[Records for the task Boundary: Start]

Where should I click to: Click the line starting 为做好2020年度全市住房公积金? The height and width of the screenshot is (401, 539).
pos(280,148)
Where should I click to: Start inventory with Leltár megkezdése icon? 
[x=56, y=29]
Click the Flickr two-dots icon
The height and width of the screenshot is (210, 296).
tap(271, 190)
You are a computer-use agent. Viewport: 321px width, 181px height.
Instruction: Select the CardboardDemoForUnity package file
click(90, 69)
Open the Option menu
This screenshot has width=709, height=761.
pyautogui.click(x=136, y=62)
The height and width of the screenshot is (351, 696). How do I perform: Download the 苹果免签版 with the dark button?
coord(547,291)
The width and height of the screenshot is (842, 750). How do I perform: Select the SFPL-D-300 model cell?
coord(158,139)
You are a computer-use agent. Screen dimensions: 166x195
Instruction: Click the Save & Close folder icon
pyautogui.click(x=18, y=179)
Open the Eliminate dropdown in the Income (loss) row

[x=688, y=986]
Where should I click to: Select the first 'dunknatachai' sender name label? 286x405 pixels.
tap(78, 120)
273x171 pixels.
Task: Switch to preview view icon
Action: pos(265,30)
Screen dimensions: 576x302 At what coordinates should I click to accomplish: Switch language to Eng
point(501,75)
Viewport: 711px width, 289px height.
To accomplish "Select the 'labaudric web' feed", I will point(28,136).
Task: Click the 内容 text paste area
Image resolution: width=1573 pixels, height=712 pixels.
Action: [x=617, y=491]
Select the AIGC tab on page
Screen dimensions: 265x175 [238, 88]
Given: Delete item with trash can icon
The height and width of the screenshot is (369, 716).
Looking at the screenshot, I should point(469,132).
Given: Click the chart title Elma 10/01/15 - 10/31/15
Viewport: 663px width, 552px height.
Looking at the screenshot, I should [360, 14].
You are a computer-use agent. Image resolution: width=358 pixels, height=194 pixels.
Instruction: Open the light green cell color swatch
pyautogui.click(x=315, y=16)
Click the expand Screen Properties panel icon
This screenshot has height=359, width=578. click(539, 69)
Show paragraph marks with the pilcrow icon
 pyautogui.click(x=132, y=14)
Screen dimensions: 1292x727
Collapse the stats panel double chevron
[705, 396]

[Records for the task Boundary: End]

→ **Exercise details**: Please return exactly the lines that run from the line with "Screen dimensions: 1292x727" through the end of the records above, both included, and nothing more.

→ **Answer for the task**:
Screen dimensions: 1292x727
Collapse the stats panel double chevron
[705, 396]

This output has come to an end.